Arikat went on to challenge Patel for parroting Israeli talking points about the Israeli raid on Jenin yesterday that killed ten people.
Q: You just basically recited the Israeli story that they are nine militants killed and one civilian, as if you were sure of that fact, even before an investigation went on.
Where should the Palestinians go for protection? I’ve asked this question many times in this room.
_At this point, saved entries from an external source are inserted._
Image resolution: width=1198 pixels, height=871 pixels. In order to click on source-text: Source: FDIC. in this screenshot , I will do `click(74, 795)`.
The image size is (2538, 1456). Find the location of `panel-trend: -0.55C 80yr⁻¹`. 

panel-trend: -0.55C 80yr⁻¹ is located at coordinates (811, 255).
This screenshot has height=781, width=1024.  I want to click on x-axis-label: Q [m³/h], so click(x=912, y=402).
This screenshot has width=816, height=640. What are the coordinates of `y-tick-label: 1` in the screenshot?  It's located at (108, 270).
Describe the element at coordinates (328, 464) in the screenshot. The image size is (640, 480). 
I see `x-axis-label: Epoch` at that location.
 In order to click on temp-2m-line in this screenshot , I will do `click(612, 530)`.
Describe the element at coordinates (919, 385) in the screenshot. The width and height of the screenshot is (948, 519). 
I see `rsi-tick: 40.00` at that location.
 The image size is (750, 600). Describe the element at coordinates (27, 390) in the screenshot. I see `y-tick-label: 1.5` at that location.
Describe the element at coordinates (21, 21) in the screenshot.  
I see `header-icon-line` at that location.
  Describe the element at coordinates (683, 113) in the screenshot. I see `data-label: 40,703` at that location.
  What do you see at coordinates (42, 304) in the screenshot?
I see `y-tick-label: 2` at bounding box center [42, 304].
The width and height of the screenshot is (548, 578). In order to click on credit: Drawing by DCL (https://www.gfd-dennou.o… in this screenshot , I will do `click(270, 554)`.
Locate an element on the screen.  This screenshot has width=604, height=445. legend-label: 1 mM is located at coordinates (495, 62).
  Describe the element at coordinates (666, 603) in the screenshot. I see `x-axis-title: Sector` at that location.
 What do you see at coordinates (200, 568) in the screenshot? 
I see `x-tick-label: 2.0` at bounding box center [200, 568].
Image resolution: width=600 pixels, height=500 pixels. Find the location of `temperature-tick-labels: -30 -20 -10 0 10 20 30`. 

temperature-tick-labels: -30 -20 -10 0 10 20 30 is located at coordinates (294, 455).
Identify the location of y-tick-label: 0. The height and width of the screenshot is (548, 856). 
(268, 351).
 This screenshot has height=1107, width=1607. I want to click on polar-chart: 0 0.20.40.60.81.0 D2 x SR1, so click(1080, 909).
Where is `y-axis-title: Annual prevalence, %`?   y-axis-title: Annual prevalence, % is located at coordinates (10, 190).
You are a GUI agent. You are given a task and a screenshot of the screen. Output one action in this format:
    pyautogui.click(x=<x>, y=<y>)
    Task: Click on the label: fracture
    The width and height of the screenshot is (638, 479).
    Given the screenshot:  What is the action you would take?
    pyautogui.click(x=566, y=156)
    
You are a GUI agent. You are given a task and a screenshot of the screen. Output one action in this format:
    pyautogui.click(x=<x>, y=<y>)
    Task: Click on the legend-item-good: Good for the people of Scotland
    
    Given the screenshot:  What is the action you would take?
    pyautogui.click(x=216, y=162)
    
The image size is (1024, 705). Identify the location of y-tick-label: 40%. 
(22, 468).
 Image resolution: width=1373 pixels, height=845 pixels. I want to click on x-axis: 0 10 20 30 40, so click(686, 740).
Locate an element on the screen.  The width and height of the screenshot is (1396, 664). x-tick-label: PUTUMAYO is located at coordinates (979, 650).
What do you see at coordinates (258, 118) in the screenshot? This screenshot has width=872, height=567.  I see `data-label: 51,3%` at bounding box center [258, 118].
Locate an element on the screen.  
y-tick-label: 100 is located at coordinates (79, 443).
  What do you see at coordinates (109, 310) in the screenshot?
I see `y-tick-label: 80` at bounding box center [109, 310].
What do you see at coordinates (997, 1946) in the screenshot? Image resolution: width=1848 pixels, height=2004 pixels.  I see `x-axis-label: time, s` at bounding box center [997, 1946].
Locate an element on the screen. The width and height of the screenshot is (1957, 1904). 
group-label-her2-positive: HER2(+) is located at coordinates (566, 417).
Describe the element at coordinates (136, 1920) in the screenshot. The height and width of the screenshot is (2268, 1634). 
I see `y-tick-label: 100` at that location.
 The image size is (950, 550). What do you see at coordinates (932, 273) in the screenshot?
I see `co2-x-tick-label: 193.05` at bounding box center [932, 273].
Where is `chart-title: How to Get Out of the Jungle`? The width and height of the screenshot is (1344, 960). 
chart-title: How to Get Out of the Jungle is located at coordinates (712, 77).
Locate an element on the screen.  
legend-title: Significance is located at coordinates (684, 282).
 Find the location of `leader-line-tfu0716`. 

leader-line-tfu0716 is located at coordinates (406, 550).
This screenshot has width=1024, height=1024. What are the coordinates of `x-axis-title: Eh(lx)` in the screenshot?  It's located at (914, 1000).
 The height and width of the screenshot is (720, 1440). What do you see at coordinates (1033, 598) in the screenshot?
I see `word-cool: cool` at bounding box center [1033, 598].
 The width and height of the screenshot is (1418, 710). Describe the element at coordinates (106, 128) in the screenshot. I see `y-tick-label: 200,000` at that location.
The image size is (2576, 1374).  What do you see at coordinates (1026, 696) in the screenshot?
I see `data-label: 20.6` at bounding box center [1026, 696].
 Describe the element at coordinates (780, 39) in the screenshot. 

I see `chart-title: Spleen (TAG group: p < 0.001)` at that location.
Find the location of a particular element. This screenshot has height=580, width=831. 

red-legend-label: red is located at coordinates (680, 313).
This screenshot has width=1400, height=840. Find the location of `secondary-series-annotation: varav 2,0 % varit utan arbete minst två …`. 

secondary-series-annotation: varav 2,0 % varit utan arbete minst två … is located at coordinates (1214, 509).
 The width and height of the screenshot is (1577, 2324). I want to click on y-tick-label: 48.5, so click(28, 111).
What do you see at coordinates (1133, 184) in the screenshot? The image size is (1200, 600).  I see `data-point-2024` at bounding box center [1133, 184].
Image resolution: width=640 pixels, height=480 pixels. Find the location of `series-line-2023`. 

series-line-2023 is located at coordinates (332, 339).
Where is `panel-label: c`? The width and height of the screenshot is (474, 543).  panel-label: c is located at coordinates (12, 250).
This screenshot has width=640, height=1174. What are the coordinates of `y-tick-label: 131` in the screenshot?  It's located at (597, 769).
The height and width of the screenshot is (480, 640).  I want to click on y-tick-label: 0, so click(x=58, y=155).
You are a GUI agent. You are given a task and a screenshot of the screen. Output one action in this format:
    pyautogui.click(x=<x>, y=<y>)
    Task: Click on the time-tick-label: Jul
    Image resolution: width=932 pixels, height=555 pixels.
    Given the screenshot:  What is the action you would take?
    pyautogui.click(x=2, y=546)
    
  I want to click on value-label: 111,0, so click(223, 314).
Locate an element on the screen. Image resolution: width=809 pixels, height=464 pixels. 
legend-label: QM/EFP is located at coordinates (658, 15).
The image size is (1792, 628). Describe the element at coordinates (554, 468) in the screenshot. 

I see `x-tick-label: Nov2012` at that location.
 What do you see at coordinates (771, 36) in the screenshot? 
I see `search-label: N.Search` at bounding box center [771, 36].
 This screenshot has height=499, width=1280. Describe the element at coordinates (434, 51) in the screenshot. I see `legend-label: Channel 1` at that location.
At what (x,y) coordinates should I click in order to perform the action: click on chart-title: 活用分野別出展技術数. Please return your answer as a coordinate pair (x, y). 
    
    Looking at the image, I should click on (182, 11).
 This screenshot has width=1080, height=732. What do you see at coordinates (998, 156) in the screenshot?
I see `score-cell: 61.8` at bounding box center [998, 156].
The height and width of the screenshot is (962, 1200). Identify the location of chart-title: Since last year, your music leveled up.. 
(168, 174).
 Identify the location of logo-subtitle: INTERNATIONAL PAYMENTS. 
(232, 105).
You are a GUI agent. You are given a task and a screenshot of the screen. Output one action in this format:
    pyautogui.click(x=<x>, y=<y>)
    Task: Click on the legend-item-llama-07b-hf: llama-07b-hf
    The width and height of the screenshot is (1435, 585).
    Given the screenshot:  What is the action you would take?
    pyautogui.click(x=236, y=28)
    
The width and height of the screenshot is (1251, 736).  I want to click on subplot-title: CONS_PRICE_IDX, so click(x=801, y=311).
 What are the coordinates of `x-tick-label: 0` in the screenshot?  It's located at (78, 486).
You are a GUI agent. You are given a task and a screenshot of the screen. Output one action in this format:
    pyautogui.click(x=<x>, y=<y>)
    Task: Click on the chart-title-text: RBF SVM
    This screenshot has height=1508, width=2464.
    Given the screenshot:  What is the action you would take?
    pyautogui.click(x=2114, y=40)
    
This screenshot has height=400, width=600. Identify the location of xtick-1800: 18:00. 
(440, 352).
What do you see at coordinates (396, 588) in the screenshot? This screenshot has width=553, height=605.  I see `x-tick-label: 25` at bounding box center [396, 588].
How should the Palestinians be protected?
A: Said, we have been very clear and we believe that there is an urgent need for all parties to de-escalate and to work together to improve the security situation in the West Bank.
Arikat then went on to state, if Palestinians are occupied, then they are a “captive people” against whom collective punishment must be considered a war crime. “Is it your view that collective punishment is a war crime?”
Said, I’m just – I think I’ve spoken to this pretty extensively, and what I’m just going to reiterate again is that we believe that there’s an urgent need for all parties to de-escalate and to work together to improve the security situation.
Q. Can you call on the Israelis to de-escalate? Do they listen to you when you tell them to de-escalate and not to attack innocent Palestinians day-in and day-out?
MR PATEL: Said, we have consistently called on both sides to de-escalate, and we have consistently spoken about our – the need for both Palestinians and Israelis to equally— deserve to live safely and securely.
QUESTION: And if they don’t listen to you, where should they go? Just to follow on where Matt began, where should the Palestinians go?
MR PATEL: Again, Said, we continue to believe that this is something that can be discussed through dialogue and diplomacy between both parties.